Scott Schoettes, senior attorney and HIV project director at Lambda Legal, which focuses on civil rights for the LGBT community, said a rigorous approach based on donor behavior rather than identity wouldn't only reduce discrimination, but could improve safety.
"Someone could go out and have sex with eight different people in a span of a month. As long as that was heterosexual sex, that would not ban them from giving blood," Schoettes said. "There's day-to-day discrimination going on against gay and bisexual men on this issue."
The HIV epidemic continues to disproportionately affect gay and bisexual men, especially gay men of color.

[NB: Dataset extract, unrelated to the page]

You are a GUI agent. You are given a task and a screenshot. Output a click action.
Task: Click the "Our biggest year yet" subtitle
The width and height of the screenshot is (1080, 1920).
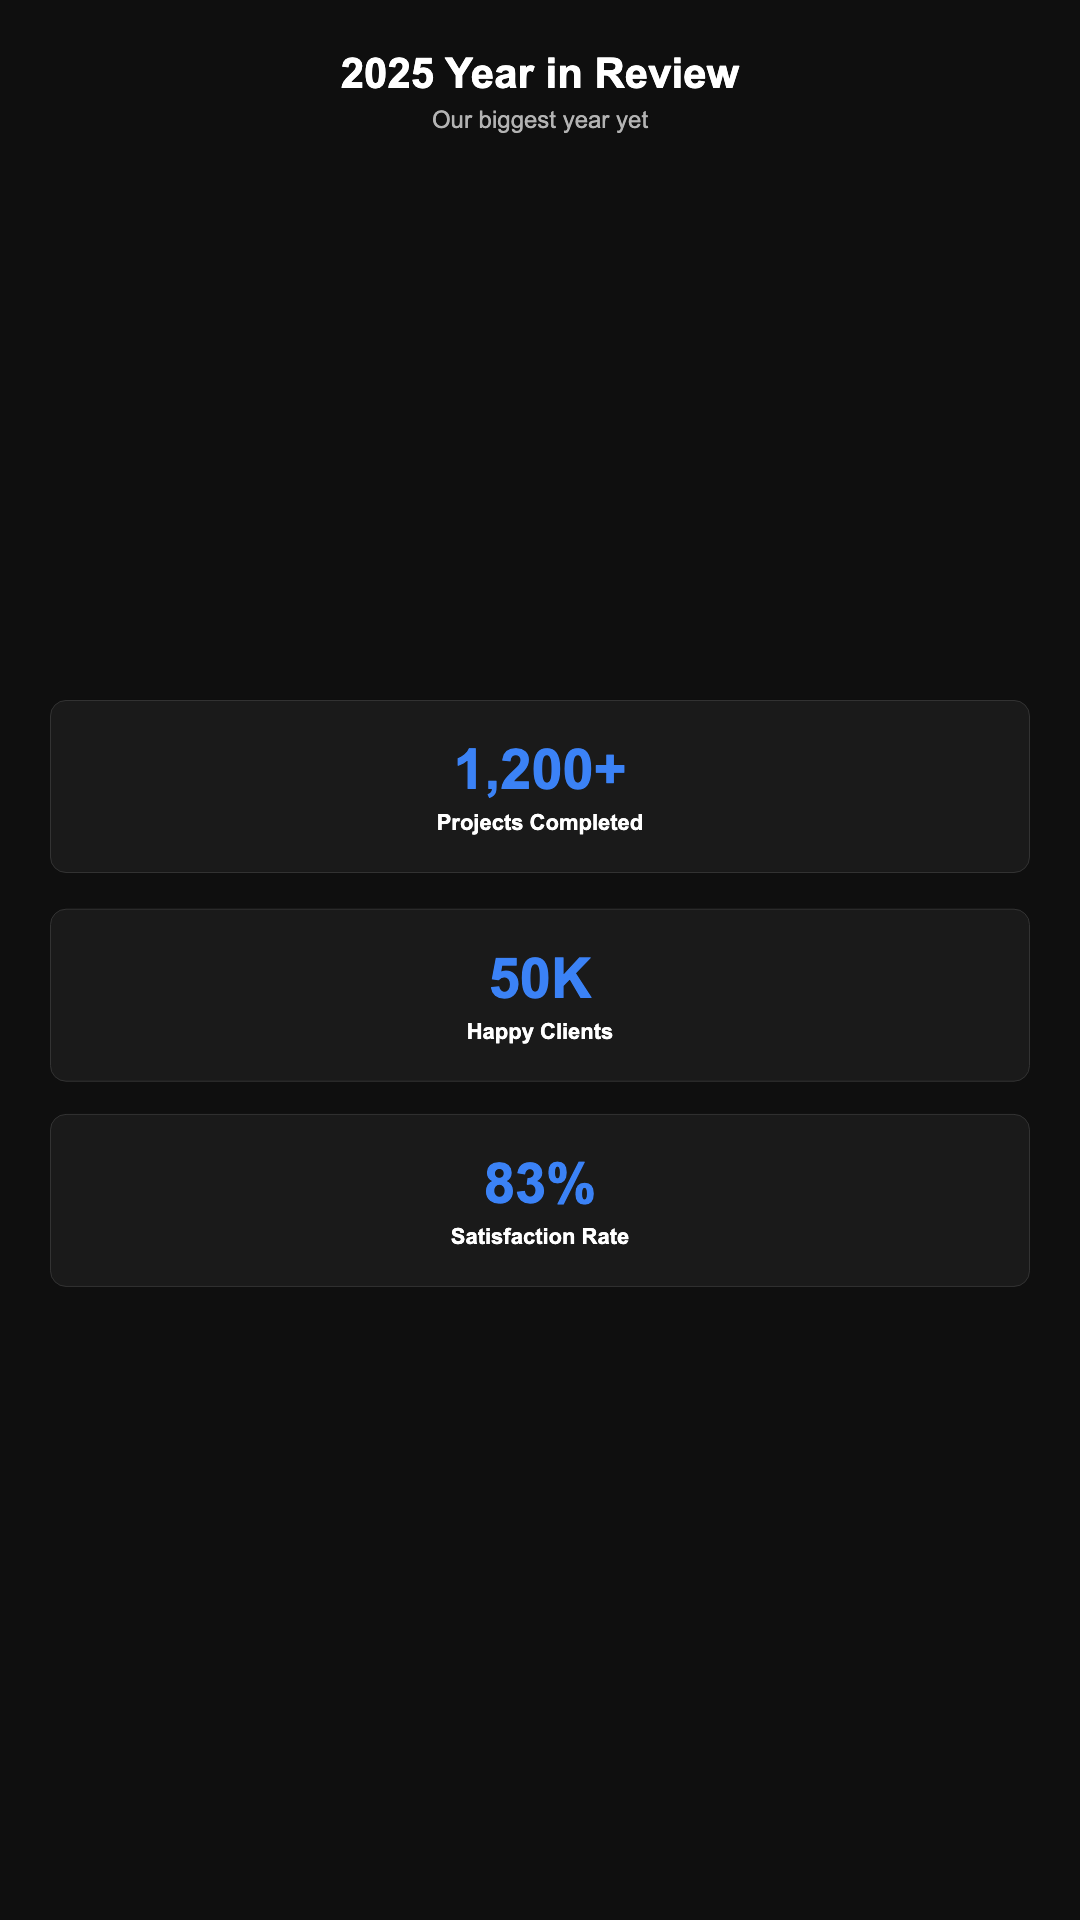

Men who have sex with men represent just 4 percent of the male population but account for 63 percent of new HIV infections and 54 percent of those currently living with HIV, according to data from the Centers for Disease Control.
The FDA's one-year guideline is "extremely precautionary, and in that sense appropriate," said Louis M. Katz, chief medical officer of America's Blood Centers, a network of community blood centers including the one in Orlando that put out the call for donations after Sunday's attack.
Katz, an infectious disease specialist who has treated HIV patients, said the deferment period could probably be shortened, but even a six-month or 30-day waiting period may be seen as discriminatory.
"We look at moving from permanent to one-year as a first step," Katz said. "I think the next step's going to be a long time coming."
Data from Australia showed a one-year deferment period, as opposed to a total ban, didn't increase the number of HIV-positive donations. No comparable evidence exists for an approach to blood screening based on individual risk assessment, according to the FDA.